RJT But I hope we can get back to extraterrestrials because there are plenty of those in the book as well. (laughter)

RT There are some of those, too. I think of industry—I mean this very literally, whether it’s the industry of education or manufacturing or publishing; think of everybody you know, you’ll see them acting in and across industries. Industry largely determines the way one acts in the world for many periods in their lives. There’s such a thing as, for example, coffee house barista sexuality and social horizons, you know, and possibilities. So I’m casting doubt on the notion that just because people are able to read a lot (and act on very little of what they read), in the end, we’re very bounded by the possibilities of industry and across industry. This cross-contamination of alien affects is embarrassing in the extreme. So what!

RJT Hotels are microcosms of transnational interface and class interaction, between those who labor in and those who gain from the service industry. Hotels have that capacity to link all spaces even as they confuse them.

RT Exactly. And imagine if somebody were to have a sort of tectonic, global tectonic-shifting meeting, let’s say, in the back stalls of a bookstore. That would seem very strange to people, right? But, nonetheless, here they are—these “decision makers,” deliberating in places where people are actually working, in actual factories of service. Every day, millions traverse these factories—airlines, hotels, bookstores, the modern university classroom, etcetera.

RJT Since we mentioned extraterrestrials, actually, I was struck by the genre-bending performed in these spaces. Some narrative techniques appear derived from hard-boiled detective fiction or crime novels. But the prose of “Los Terrestriales” is a kind of a sci-fi phantasmagoria. Of an elderly couple that hires this Andromedan for sexual service, you write:

The Andromedan believes they have an avant-garde, cadmium-corset fetish, pure and simple, so it double-flash welds every single rivet, very precisely, till they’re all flush, till all of the encasement specs are realized, till the Andromedan can barely breathe.

Some of the technical language—the “logarithmically calculated eventual decay,” and so forth—allows you to insinuate the actual subject matter.

RT Yes, one perplexing thing about the avant-garde that often goes unremarked, particularly in North America, is that it must produce some notion of a reader—some sensate being on the other end—obliged to perform the disciplines of whatever the parameters of that avant-garde trajectory might be. This is something that we don’t talk about. We talk about torquing or tweaking textual maneuvers or critical topographies at the service of psychology, philosophy, theology, whatever. But we don’t talk about what it is, what kind of alien, we are painting in our minds that’s going to encounter this stuff, nor about what happens when they are brought into close proximity of our actions. That’s why I think there is an inherent cruelty in “Los Terrestriales.” It confronts the kind of labor that must be performed to make that avant-garde solvent. Like what goes on behind the gates of the production for the reader of these avant-gardes? Are they really that sort of S&M? Are we up to the task? Or do we just produce these monstrologies with labor demands and forget about it and say, at the end of the day, that we’re just happy people having cocktails at some conference somewhere? And I think that’s why in “Los Terrestriales” I focused the scene so tightly that it’s almost like a strip-club “VIP” room.
━━━━━━━━━━━━━━━━━━━━
> **TASK A**: List every place the interview excerpt names as a factory of service that millions traverse each day.
> **TASK B**: Print the passage of the interview excerpt that starts at the words "RJT Hotels are" and ends after the words "university classroom, etcetera.".
The data has no connection to the interview excerpt.

> **GIVEN DATA**:
━━━━━━━━━━━━━━━━━━━━
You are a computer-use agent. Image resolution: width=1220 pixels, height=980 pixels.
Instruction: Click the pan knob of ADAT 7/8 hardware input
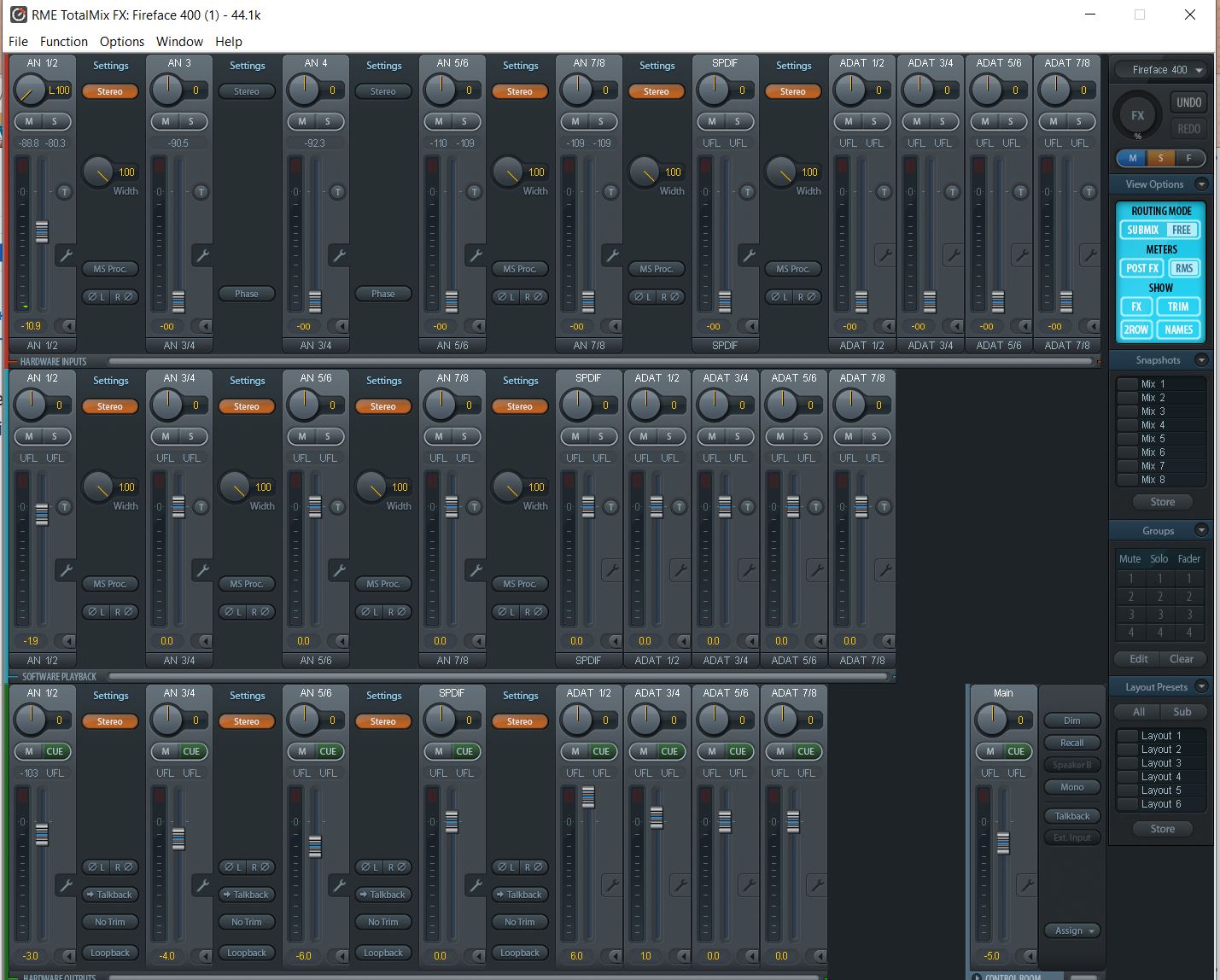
━━━━━━━━━━━━━━━━━━━━
> **EXERCISE RESULT A**: Airlines, hotels, bookstores, the modern university classroom

> **EXERCISE RESULT B**:
RJT Hotels are microcosms of transnational interface and class interaction, between those who labor in and those who gain from the service industry. Hotels have that capacity to link all spaces even as they confuse them.

RT Exactly. And imagine if somebody were to have a sort of tectonic, global tectonic-shifting meeting, let’s say, in the back stalls of a bookstore. That would seem very strange to people, right? But, nonetheless, here they are—these “decision makers,” deliberating in places where people are actually working, in actual factories of service. Every day, millions traverse these factories—airlines, hotels, bookstores, the modern university classroom, etcetera.